The Best Deploy Still Lets You Make Happy Hour | Sarah Hines | Monktoberfest 2025

Share via Twitter Share via Facebook Share via Linkedin Share via Reddit

Get more video from Redmonk, Subscribe!

Waking up to on-call pings from ski lifts and red-eye flights makes a good war story—but it’s not strength, it’s unmanaged risk. In this talk, Sarah shows engineering managers can replace panic with psychological safety and resilience. Her thesis: when we design for failure and protect people’s time, we not only protect the mental health of workers, we ship better software.

Transcript

Hi. I’ve had my fair share of tales getting through production crashes. I’ve been woken up in the middle of the night with an emergency notification. I’ve debugged in a car, on a plane, on a train, and yes, even once in the woods. Dr. Seuss would be proud.
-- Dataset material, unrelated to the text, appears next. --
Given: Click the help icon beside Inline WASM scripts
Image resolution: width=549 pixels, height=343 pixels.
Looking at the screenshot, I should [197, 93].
     And sometimes I wear those stories like a badge. They allow bonding with other geeks, but here’s the truth. They were expensive, exhausting failures.

     Let’s not confuse suffering with strength. Think back to the consoles we grew up on or well, some of us, granted, my gaming tech was always years out of date. Like original Zelda, original Mario, Oregon Trail. There were no saves. If you died, you started over, it was about memorization and survival, brutal and unforgiving. Show of hands, who has ever rage-quit Mario? Yeah.

     Then saves arrived, memory cards, checkpoints, cloud sync, suddenly you could explore, you could try bold strategies, you could put the controller down and eat dinner and come back to the game that you were already playing. Saves made games more fun, more inclusive. And hard core deaths still exist. These are fearsome words, fun if you choose them, but not exactly how you want your job to feel every day. And when we don’t conscientiously build safe systems and culture at work we’re basically handing our colleagues hard core mode by default.

     In the startup years I got interrupted all hours, nights vacations, mid flights, I’m pretty sure I’ve done troubleshooting from a ski lift. It was absurd, and it became really clear. If I didn’t prioritize building safety nets, I was going to keep getting woken up. So we did it.

     One click roll backs, we actually tested, failover servers that we pushed to fall over when it was quiet, tests baked in. We really designed for my selfish desire for sleep and the fun thing was when we protected our time, we delivered better work. Our clients were happier, so were we. After I joined NAMI. It’s the largest grassroots mental health organization. We support millions of America’s families affected by mental illness so they can build better lives and we do it in a federated network each with their own needs, systems and challenges. At NAMI’s national office I lead systems that encompasses four different teams, across the teams I’ve led I’ve seen the same thing: When people feel safe, they experiment. They try new things. They grow. When they don’t, they shrink back, they go into survival mode. Unsafe systems don’t just risk uptime. They hurt people. I once had a tech person — that’s not resilience, that’s a hostage system.

     And technical debt, it always charges interest, and that APR is brutal. It’s unpredictable.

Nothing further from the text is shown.